Ernst Hellinger was born on September 30, 1883 in Striegau, Silesia, Germany (now Strzegom, Poland) to Emil and Julie Hellinger. He grew up in Breslau, attended school and graduated from the Gymnasium there in 1902. When he was studying at the Gymnasium, he became fascinated in mathematics, due to excellent mathematics teachers at the school.

Academic career

After graduating from the Gymnasium, Ernst Hellinger entered the University of Heidelberg, but didn't complete his studies there. After Heidelberg, he studied at the University of Breslau, before completing his doctorate at the University of Göttingen in 1907 with a thesis entitled Die Orthogonalinvarianten quadratischer Formen von unendlich vielen Variablen. At Gottingen, he worked with David Hilbert, one of the most influential mathematicians of the 20th century.

Hellinger taught at University of Göttingen (1907-1909), University of Marburg (1909-1914), and University of Frankfurt (1914-1935).

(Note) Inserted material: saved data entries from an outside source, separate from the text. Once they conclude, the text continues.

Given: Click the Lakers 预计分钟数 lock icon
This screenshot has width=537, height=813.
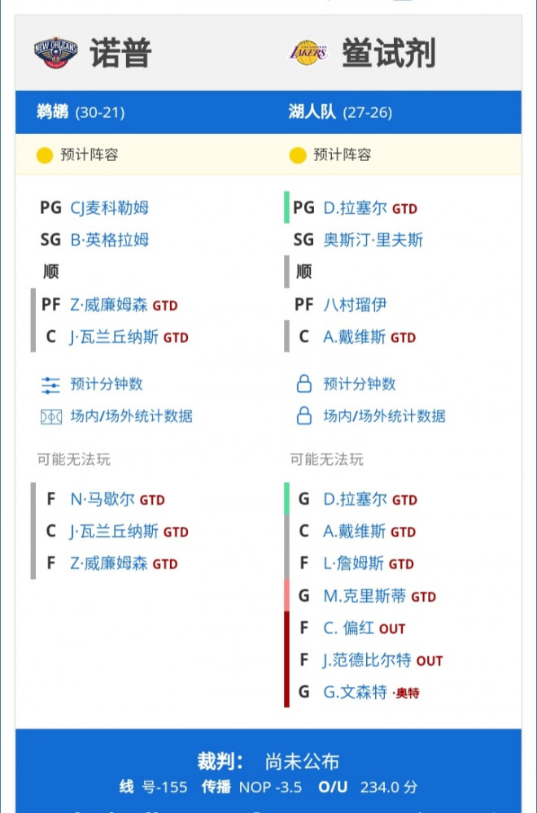Looking at the screenshot, I should click(304, 384).
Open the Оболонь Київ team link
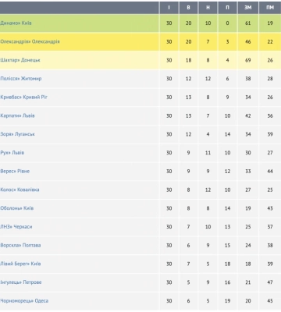This screenshot has width=281, height=312. [x=16, y=208]
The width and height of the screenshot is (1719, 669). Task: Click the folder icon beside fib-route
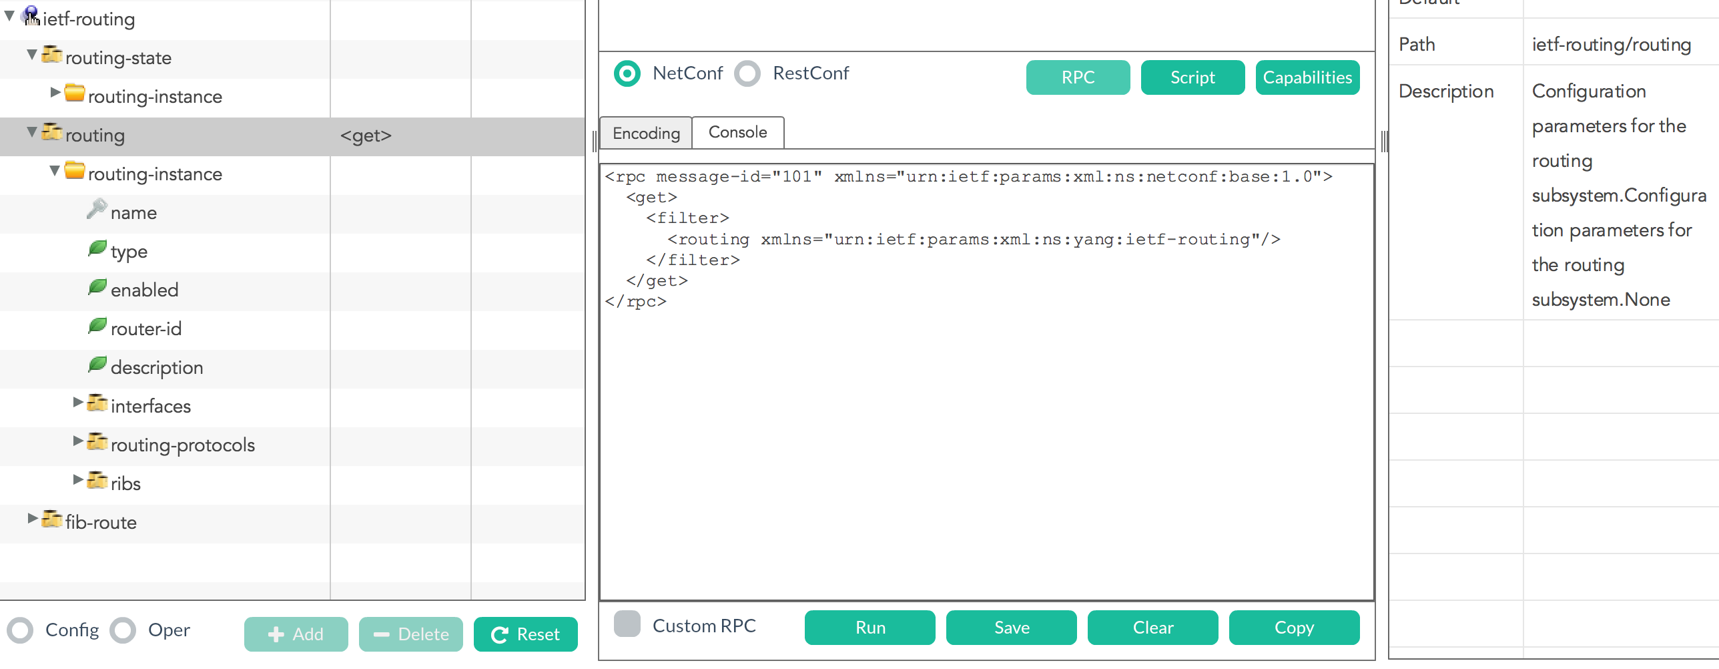pyautogui.click(x=52, y=519)
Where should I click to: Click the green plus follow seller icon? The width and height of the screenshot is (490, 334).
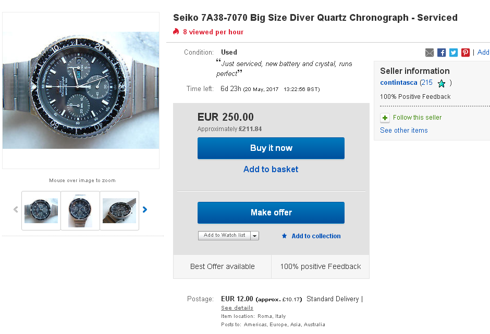[385, 118]
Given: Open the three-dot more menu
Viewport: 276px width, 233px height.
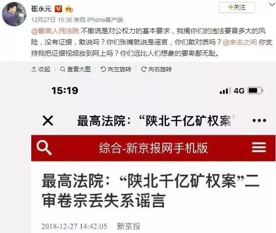Looking at the screenshot, I should 259,121.
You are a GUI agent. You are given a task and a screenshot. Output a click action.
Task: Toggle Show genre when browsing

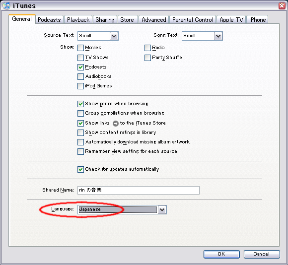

Adolf Hitler came to power in Germany in 1933, and while they were in power the Nazis removed several Jewish scientists and mathematicians from German universities. Hellinger's family was Jewish, and he was removed from the faculty of the University of Frankfurt in 1936.

Later years

On November 13, 1938, Hellinger was arrested, first taken to the Festhalle and then put into Dachau concentration camp. Fortunately friends were able to arrange a temporary job for Hellinger at Northwestern University at Evanston, Illinois in the United States. He was released from the Dachau camp after six weeks on condition that he emigrate immediately.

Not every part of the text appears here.